Bello Matawalle, Staatsminister für Verteidigung und ehemaliger Gouverneur von Zamfara, verteidigte den Offizier und erklärte, Wike „hätte den jungen Offizier nicht so ansprechen sollen“. Matawalle warf zudem vor, dass Wike den Rat der Dienstchefs zur umstrittenen Immobilie ignoriert habe. Diese Verteidigung erfolgte inmitten zunehmender Spannungen, wobei Wike den ehemaligen Heereschef Tukur Buratai angriff und darauf beharrte, dass Lt. Yerima unrechtmäßig gehandelt habe.

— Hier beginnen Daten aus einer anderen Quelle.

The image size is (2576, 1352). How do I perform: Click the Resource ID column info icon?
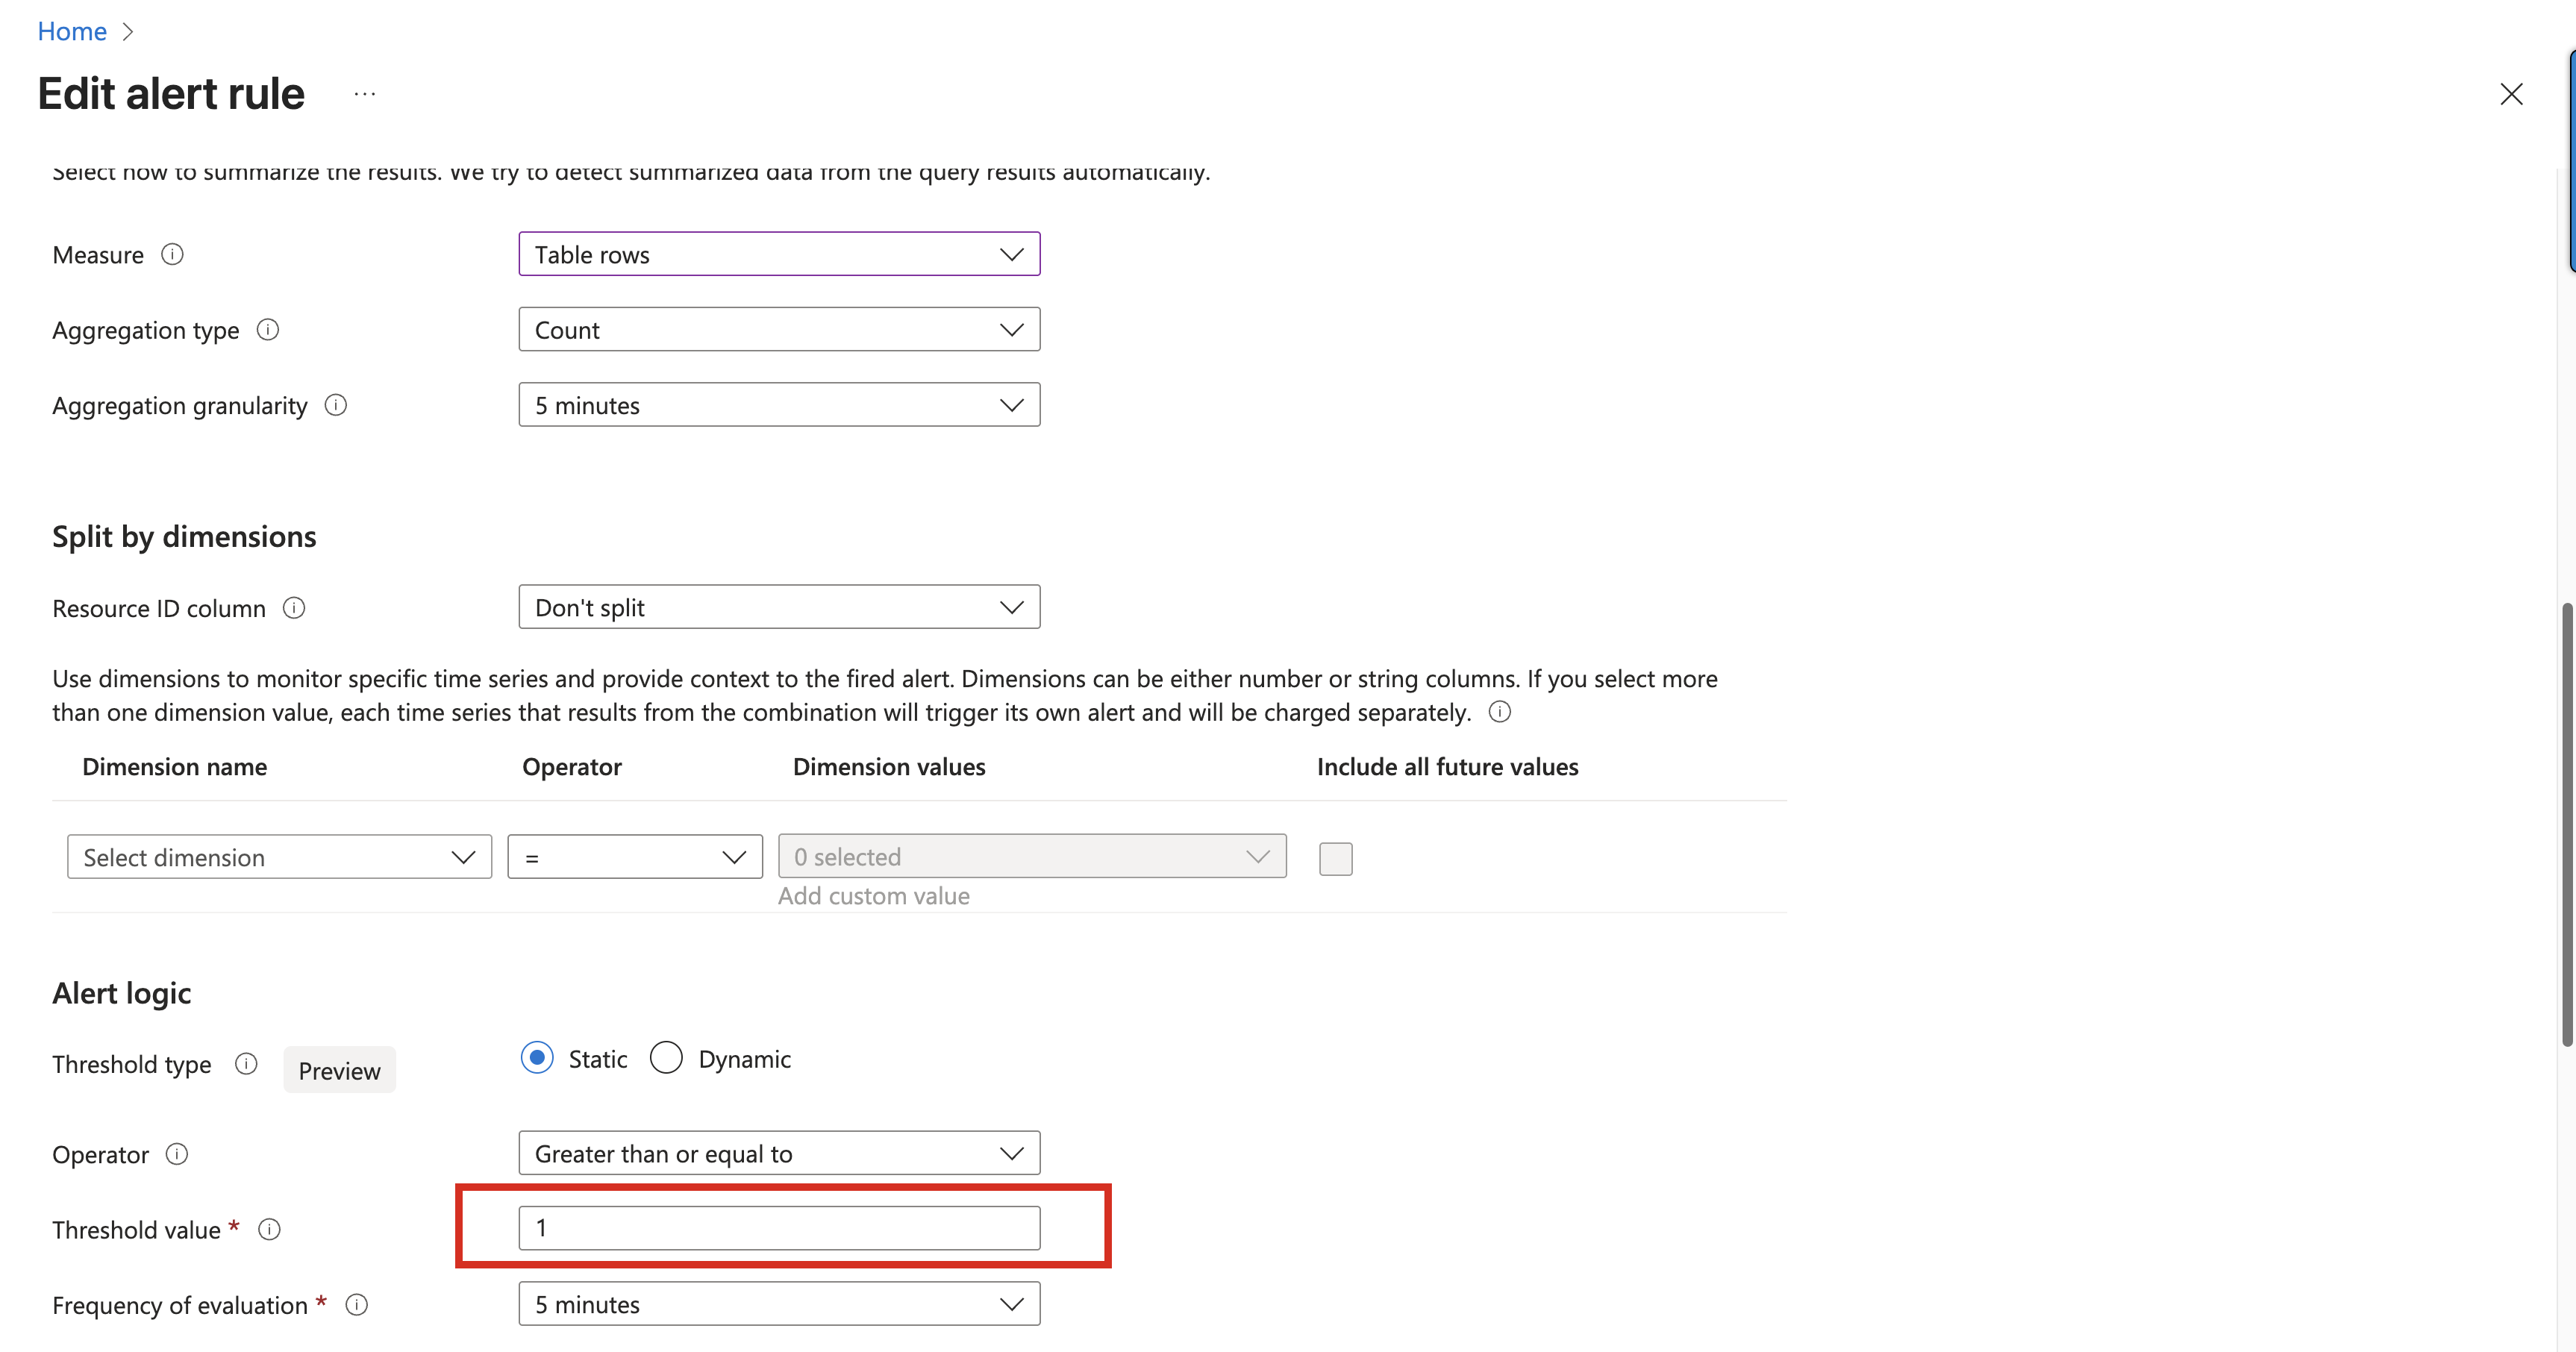pyautogui.click(x=294, y=608)
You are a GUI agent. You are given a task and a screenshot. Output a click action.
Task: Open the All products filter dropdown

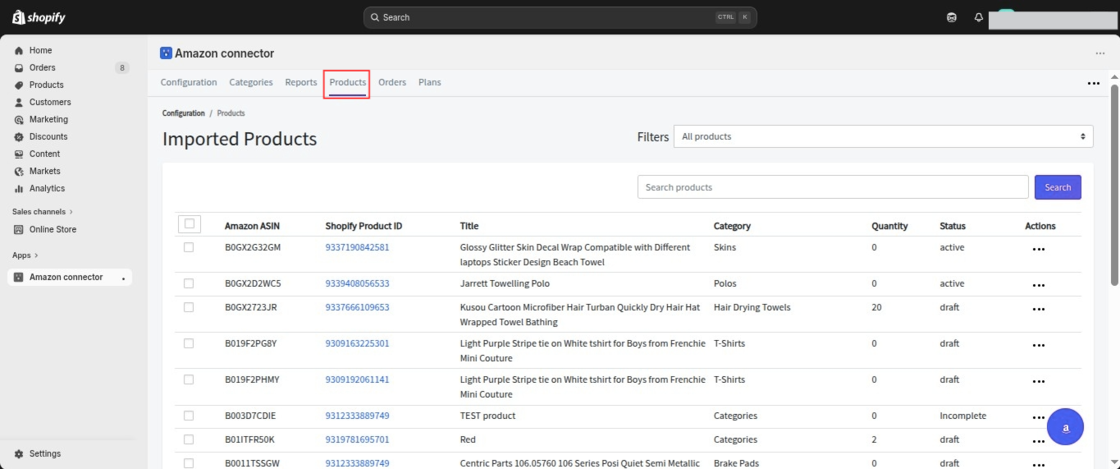pyautogui.click(x=883, y=136)
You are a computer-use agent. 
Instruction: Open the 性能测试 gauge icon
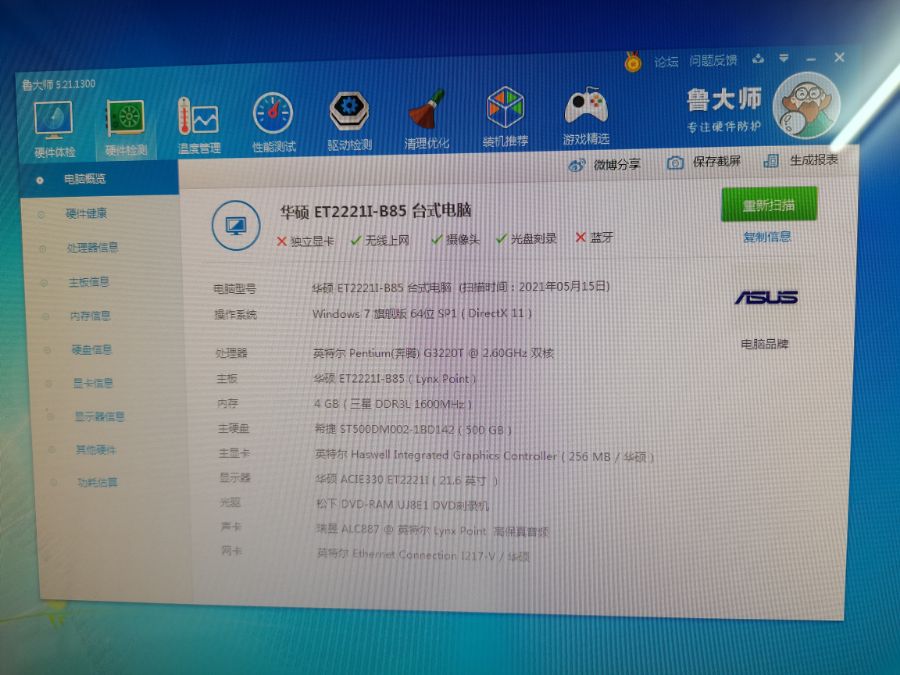click(x=273, y=116)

Der Senatspräsident Ahmad Lawan mischte sich ein und forderte die Nigerianer auf, „Angehörige der Streitkräfte unabhängig von ihrem Status zu respektieren“. Der Vorfall beleuchtet anhaltende Reibungen zwischen zivilen Behörden und dem Militär bei Landstreitigkeiten in der Hauptstadt.

Es wurde keine Lösung berichtet, aber die Auseinandersetzungen unterstreichen die Notwendigkeit eines Dialogs zwischen Regierungsvertretern und Sicherheitskräften, um weitere Eskalationen zu verhindern.

Was die Leute sagen

Die Reaktionen auf X loben den Marineoffizier überwiegend für seine Disziplin und Gehorsamkeit, wobei Nutzer wie Matawalle den Respekt vor der Uniform betonen und Wike für unnötige Konfrontation kritisieren. Unterstützer von Wike argumentieren, er habe Regierungsvertreter vor Einschüchterung durch bewaffnetes Personal geschützt. Skeptische Stimmen warnen vor unkontrollierter militärischer Beteiligung an zivilen Streitigkeiten, während neutrale Beiträge die Aussagen beider Seiten berichten. Diskussionen mit hoher Beteiligung heben Aufrufe zu Sanktionen gegen Wike und Lob für den Offizier hervor.